On the Columns page, you will see a grid that contains four columns as shown below.
The Columns Page grid consists of:
- Input Column: You can select an input column from an upstream component here.
- HBase Field: Column that will be retrieved from HBase.
- Data Type: The data type of this field.
- Properties window for the field selected:
- CodePage: Specify the Code Page of the field.
- Data type: The data type can be changed accordingly.
- Length: Specify the length of the fields. If the data type specified is a string, the length specified here would be the maximum size.
- Name: Specify the column name.
- Precision: Specify the number of digits in a number.
-
HBase Datatype: Specify the HBase Datatype by choosing from the drop-down. The below can be chosen from the list.
- None
- String
- Hash
- List
- Sorted Set
- Complex
- JSON
- Scale: Specify the number of digits to the right of the decimal point in a number.
- Column Family: Specify the column family to define the logical and physical grouping of columns.
- Import External Columns: Option to import the columns and their properties from a file.
- Export External Columns: Option to save the columns and their properties to a JSON file for later reuse.

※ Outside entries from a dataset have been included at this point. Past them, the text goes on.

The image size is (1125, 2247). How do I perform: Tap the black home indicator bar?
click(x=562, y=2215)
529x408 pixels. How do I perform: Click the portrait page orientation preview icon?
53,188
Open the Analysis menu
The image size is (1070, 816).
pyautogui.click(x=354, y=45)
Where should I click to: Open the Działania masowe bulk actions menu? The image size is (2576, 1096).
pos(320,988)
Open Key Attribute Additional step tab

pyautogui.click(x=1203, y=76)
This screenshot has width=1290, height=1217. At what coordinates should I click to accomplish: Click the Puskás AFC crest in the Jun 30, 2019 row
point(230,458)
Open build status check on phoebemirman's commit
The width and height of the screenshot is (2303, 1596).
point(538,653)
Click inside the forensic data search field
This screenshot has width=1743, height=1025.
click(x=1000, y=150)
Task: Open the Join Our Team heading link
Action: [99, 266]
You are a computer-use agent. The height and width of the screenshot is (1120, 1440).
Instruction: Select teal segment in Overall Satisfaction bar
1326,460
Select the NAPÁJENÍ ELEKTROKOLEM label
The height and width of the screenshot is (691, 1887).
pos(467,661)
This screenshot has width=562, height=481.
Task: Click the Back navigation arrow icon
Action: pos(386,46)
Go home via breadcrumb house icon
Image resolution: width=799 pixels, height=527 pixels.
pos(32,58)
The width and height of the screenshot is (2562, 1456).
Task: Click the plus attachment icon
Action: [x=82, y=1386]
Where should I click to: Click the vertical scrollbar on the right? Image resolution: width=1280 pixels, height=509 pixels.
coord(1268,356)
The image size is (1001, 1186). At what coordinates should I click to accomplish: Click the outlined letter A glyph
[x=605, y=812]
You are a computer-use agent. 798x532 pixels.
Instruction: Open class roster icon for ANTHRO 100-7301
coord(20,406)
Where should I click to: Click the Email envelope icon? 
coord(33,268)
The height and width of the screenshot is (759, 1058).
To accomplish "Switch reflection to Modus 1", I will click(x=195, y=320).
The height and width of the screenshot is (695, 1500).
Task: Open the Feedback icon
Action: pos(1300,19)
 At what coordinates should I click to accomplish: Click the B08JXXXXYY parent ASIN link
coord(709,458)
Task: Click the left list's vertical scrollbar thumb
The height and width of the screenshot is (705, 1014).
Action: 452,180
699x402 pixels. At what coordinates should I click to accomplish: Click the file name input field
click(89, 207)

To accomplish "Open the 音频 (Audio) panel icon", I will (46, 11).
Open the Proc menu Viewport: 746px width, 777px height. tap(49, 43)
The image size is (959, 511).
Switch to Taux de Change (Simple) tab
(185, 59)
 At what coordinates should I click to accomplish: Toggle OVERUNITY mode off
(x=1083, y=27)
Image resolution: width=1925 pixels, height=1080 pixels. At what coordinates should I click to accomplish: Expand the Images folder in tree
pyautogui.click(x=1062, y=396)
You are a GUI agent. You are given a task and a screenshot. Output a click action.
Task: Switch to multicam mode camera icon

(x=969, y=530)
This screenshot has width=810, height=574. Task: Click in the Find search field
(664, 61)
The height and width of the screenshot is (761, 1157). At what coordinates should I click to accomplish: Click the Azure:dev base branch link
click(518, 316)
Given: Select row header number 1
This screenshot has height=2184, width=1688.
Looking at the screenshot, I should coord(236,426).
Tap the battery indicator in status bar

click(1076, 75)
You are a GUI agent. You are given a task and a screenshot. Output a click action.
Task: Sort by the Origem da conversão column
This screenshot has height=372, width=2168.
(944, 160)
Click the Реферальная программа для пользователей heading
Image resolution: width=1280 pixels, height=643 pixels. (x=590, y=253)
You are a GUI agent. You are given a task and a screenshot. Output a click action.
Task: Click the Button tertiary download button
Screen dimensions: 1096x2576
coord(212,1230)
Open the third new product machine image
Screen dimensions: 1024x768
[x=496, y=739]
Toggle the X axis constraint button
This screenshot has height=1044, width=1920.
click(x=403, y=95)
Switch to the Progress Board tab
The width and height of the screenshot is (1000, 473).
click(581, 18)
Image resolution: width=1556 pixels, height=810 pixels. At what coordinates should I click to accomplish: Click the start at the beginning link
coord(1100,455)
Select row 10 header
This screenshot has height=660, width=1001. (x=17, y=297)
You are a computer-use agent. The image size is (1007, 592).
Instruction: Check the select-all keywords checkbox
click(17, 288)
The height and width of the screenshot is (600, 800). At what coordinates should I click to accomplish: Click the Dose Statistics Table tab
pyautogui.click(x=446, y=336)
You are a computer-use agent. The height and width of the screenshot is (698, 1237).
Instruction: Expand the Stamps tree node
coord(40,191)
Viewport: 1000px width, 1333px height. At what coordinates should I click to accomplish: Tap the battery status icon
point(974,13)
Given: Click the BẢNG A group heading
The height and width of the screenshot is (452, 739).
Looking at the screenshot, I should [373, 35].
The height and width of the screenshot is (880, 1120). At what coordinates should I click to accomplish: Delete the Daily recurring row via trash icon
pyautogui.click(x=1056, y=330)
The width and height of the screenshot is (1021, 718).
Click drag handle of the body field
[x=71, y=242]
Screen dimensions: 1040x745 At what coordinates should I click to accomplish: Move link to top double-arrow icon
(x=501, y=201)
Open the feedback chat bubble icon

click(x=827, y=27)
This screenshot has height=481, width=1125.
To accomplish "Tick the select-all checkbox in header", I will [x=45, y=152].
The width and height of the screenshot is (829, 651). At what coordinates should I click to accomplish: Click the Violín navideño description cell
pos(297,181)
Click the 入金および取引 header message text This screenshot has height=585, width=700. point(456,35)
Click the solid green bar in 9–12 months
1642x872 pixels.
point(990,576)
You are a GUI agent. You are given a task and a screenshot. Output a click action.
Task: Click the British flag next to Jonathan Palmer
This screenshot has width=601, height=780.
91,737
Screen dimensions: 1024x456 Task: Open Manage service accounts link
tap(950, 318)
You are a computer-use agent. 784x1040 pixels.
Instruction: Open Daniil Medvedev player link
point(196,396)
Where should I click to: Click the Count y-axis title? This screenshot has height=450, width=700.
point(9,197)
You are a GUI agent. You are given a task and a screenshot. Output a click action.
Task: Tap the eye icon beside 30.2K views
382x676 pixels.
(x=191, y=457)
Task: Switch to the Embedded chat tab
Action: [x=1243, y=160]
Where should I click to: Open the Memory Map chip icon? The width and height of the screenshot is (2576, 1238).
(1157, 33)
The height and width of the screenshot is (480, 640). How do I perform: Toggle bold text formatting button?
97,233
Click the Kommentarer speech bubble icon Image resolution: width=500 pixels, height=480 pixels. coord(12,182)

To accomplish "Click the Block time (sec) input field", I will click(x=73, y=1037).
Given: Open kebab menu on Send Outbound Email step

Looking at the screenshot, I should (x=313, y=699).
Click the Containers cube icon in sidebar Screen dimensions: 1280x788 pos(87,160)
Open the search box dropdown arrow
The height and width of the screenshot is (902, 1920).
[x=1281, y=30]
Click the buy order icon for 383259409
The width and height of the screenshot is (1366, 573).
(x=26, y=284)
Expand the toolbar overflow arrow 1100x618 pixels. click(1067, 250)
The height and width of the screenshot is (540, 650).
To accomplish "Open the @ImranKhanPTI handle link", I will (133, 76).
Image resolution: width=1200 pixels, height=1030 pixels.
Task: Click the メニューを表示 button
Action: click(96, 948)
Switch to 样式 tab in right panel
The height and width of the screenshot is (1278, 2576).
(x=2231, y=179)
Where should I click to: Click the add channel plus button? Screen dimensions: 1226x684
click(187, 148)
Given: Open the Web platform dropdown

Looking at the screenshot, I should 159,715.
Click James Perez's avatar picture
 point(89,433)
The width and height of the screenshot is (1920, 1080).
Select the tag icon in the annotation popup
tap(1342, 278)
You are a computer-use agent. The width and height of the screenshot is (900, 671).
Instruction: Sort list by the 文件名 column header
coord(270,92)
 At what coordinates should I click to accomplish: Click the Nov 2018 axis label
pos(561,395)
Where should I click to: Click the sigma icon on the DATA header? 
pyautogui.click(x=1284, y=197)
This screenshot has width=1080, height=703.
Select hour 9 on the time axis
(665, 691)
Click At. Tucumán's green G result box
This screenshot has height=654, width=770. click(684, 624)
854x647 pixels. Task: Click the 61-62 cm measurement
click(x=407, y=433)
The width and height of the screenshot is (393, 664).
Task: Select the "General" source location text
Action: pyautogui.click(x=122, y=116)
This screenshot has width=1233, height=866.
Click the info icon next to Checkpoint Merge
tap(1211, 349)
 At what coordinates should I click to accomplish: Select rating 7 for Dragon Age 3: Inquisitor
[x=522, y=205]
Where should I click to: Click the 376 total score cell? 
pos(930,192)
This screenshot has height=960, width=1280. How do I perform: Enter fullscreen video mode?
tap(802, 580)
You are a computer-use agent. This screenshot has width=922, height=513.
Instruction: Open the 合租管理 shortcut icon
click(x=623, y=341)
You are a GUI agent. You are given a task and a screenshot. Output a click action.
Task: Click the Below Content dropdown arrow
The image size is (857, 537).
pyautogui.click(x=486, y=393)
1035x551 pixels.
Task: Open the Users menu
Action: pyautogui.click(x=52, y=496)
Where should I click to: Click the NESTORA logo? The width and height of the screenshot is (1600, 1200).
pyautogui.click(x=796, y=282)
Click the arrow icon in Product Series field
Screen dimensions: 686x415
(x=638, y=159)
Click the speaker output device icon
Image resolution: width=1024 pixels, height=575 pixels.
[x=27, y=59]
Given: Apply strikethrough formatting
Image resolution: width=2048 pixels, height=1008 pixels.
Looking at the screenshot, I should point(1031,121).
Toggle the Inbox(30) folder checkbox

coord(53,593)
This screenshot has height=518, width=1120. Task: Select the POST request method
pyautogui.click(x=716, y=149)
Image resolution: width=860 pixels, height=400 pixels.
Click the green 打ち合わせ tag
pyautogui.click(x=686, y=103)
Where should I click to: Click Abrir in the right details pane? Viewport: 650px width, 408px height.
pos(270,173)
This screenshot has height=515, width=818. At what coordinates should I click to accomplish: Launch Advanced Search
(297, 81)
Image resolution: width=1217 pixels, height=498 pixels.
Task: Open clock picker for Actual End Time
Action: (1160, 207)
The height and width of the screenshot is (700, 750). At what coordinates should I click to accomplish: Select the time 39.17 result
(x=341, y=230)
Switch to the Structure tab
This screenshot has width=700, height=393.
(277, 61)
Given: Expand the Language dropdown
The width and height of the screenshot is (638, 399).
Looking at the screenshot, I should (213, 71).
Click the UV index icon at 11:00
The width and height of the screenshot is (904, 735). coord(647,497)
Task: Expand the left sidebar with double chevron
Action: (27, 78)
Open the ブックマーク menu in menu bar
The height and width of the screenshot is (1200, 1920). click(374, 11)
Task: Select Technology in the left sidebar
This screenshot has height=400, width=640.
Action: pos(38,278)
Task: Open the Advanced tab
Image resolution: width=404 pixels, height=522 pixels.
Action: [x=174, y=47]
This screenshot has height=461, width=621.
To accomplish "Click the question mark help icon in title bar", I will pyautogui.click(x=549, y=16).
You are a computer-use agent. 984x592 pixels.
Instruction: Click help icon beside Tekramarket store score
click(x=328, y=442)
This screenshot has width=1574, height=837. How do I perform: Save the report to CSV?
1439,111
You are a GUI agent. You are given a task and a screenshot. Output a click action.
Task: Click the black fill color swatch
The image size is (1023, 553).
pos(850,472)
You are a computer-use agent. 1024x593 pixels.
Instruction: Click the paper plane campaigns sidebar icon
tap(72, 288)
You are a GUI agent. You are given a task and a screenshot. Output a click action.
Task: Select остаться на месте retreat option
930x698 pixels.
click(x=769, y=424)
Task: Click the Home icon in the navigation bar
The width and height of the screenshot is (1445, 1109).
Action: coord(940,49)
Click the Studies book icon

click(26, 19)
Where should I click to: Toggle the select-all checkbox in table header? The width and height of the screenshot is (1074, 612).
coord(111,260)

- + sign: Add field to HBase.
- - sign: Remove field from HBase.
Error Handling Page
The Error Handling page allows you to specify how errors should be handled when they happen.
There are three options available.
- Fail on error
- Redirect rows to error output
- Ignore error
When the Redirect rows to error output option is selected, rows that failed to write to the HBase will be redirected to the ‘Error Output’ output of the Destination Component. As indicated in the screenshot below, the blue output connection represents rows that were successfully written, and the red ‘Error Output’ connection represents rows that were erroneous. The ‘ErrorMessage’ output column found in the ‘Error Output’ may contain the error message that was reported by the server or the component itself.